HEADLINE: Desakan Pembatalan Permenkominfo PSE Lingkup Privat, Persempit Ruang Ekspresi Digital?

  • 23 Juli 2022 01:10:19
  • Views: 4

UU

Semuel menjelaskan, aturan mengenai konten yang meresahkan masyarakat dan mengganggu ketertiban umum itu bukan merupakan produk asli dari Permenkominfo 5 Tahun 2020, melainkan murni dari PP 71 tahun 2019 yang merupakan turunan UU ITE.

Dalam hal ini, Permenkominfo 5 Tahun 2020 hadir untuk memberikan batasan-batasan yang sebelumnya tidak dijelaskan dalam PP 71 tahun 2019. Ia mencontohkan, batasan itu juga berlaku untuk pasal mengenai hak akses terhadap data dan sistem.

Itu bukan konten dalam PM 5, aslinya dalam PP 71 tahun 2019, yang kemudian di PM 5 diberikan batasan, ujarnya. Salah satu batasan yang dimaksud adalah permintaan akses ke sistem itu harus melalui penilaian atau assestment lebih dulu, dan bisa ditolak kalau dinyatakan tidak diperlukan.

Lalu, akses terhadap data dan sistem itu dilakukan ketika data yang diminta tidak mencukupi untuk kepentingan hukum dan pengawasan. Karenanya, apabila mencukupi, tidak perlu ada akses data dan sistem.

Meskipun demikian, kami dari Kemkominfo punya komitmen untuk melakukan revisi, memperbaiki atau mengurangi kemungkinan adanya salah tafsir atau penyalahgunaan dalam pasal-pasal yang kami siapkan. Dan, itu sudah masuk dalam agenda untuk melakukan penyesuaian, tutur Teguh.

Terkait kekhawatiran pendaftaran PSE Privat ini, Kemkominfo juga mengatakan, kewajiban pendaftaran Penyelenggara Sistem Elektronik (PSE) tidak bertujuan untuk mengendalikan platform.

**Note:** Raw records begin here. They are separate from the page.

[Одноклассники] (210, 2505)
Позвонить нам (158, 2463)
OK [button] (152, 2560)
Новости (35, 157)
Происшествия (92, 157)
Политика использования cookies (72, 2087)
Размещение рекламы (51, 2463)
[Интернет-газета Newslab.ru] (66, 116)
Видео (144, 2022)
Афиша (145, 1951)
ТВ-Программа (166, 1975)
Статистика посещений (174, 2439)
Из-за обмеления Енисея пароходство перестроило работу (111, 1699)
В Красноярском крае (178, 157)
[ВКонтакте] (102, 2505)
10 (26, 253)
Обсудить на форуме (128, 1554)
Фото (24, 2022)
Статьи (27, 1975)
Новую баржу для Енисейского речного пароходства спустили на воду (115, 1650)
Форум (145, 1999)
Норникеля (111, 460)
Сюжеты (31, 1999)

Kalau dikaitkan dengan pengendalian ini lain lagi, ini benar-benar pendataan. Pengendalian sudah ada aturannya, kata Semuel.

Semuel mengatakan, pendaftaran PSE ini dilakukan agar pemerintah mengetahui siapa saja platform digital yang beroperasi secara digital di Indonesia.

Saya rasa ini bukan hanya Indonesia, semua negara punya metodenya masing-masing dan kita modelnya adalah pendaftaran. Jadi saya rasa tidak ada kaitannya (dengan pengendalian), karena ini benar-benar tentang pendataan, katanya. 

Terkait permintaan untuk mengakses sistem, Kemkominfo mengklaim, hal ini dilakukan apabila ada kejahatan yang memang dilakukan oleh pihak perusahaan itu sendiri.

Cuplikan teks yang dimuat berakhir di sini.